Segment Open
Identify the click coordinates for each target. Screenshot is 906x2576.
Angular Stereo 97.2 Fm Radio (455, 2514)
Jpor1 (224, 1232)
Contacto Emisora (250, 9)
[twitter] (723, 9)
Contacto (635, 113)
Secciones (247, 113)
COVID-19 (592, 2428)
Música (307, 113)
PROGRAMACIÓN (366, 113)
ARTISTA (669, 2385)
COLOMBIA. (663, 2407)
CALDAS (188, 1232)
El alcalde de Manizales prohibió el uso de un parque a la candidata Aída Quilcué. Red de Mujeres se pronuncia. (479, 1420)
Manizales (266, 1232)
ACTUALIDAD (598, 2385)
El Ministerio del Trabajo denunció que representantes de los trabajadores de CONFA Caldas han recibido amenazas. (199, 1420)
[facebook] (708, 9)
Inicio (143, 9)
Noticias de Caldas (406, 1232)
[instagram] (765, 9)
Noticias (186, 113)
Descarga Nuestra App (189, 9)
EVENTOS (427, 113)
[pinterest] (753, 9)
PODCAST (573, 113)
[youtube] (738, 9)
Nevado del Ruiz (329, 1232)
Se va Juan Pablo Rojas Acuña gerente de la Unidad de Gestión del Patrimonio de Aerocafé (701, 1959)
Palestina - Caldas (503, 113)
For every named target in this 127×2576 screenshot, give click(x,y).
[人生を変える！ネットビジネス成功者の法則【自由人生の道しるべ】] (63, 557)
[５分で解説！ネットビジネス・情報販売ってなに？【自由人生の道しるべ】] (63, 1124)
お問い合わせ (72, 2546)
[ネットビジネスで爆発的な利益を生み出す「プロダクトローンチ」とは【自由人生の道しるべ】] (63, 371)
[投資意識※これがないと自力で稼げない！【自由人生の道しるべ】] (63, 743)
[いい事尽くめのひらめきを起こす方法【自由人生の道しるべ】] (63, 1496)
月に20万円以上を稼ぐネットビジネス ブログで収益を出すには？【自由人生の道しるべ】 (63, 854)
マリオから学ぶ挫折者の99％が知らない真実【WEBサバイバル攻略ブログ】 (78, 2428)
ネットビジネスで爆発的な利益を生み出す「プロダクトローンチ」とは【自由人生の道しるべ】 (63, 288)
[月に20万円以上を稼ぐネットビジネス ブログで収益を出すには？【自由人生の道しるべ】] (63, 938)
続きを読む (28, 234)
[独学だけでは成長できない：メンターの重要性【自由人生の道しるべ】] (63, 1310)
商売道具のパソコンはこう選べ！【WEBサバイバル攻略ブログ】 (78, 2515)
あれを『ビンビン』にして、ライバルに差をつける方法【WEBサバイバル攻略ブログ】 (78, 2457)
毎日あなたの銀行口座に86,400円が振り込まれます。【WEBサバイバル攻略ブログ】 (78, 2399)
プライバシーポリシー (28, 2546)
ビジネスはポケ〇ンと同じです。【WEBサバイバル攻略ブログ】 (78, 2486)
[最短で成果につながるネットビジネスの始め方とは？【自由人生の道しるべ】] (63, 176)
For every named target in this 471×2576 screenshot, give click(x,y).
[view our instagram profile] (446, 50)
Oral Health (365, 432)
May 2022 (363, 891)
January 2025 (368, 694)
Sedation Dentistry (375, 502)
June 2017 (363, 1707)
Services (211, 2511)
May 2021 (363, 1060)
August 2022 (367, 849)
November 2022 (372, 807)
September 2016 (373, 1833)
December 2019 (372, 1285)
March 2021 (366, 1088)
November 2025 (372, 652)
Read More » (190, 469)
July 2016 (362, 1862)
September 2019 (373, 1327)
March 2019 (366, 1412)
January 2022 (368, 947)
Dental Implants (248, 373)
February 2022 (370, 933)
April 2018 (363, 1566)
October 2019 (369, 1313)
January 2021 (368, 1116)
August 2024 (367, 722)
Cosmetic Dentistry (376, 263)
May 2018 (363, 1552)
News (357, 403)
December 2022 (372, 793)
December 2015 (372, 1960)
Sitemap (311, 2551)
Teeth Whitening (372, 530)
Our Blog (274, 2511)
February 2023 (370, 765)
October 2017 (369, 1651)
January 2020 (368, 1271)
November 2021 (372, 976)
Segment Closed
Reproduce, character for character, only the lines of the preceding data that start at the line with "Contacto (635, 113)" and end at the line with "Manizales (266, 1232)", both included.

Contacto (635, 113)
Secciones (247, 113)
COVID-19 (592, 2428)
Música (307, 113)
PROGRAMACIÓN (366, 113)
ARTISTA (669, 2385)
COLOMBIA. (663, 2407)
CALDAS (188, 1232)
El alcalde de Manizales prohibió el uso de un parque a la candidata Aída Quilcué. Red de Mujeres se pronuncia. (479, 1420)
Manizales (266, 1232)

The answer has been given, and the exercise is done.